__Extracted information__:
+ + + +
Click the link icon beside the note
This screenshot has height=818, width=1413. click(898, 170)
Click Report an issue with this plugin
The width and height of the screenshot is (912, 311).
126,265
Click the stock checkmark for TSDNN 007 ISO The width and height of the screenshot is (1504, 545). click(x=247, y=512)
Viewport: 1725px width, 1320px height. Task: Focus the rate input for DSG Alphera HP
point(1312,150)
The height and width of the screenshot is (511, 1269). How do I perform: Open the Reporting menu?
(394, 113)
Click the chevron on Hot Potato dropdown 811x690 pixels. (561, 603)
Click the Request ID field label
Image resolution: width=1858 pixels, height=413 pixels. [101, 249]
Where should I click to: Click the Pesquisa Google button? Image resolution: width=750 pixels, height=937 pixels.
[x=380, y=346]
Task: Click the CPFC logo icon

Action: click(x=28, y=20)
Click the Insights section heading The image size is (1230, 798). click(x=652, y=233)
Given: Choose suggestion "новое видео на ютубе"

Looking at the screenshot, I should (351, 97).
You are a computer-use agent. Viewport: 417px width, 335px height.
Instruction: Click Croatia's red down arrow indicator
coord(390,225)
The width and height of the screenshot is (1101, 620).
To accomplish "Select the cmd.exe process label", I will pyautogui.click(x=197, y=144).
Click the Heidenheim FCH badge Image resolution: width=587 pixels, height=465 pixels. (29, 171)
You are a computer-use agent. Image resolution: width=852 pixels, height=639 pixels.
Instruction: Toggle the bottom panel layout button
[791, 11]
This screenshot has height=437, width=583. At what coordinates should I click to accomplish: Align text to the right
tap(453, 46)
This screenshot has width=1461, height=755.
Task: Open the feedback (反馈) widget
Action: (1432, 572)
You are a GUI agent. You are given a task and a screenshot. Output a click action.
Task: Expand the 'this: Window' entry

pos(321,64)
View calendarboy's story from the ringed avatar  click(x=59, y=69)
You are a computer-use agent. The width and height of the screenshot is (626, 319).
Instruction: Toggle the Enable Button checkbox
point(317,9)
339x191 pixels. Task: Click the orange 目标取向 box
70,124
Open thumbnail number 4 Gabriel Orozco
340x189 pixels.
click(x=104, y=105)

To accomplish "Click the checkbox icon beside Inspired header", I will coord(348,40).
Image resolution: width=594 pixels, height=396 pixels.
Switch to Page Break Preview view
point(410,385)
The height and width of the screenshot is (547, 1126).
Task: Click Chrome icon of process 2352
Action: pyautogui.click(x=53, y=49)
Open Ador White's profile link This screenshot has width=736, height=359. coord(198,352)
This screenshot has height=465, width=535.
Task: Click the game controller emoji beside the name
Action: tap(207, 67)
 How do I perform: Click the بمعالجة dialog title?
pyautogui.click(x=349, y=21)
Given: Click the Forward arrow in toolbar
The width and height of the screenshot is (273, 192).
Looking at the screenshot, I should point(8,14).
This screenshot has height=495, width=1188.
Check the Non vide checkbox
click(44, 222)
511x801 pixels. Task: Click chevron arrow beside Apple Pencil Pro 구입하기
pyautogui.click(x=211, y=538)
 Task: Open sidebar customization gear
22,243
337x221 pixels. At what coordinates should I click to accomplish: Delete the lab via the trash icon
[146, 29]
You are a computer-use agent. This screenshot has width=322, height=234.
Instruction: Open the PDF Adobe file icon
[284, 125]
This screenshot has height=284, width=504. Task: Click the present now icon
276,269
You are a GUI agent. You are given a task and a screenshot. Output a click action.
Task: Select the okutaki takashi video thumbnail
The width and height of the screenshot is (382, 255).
+ + + +
__Assignment__: Lines that hold the word "computer" are the ones to copy from the entries above.

__Solution below__:
You are a computer-use agent. Viewport: 417px width, 335px height.
You are a computer-use agent. Image resolution: width=852 pixels, height=639 pixels.
You are a computer-use agent. The width and height of the screenshot is (626, 319).
You are a computer-use agent. This screenshot has width=322, height=234.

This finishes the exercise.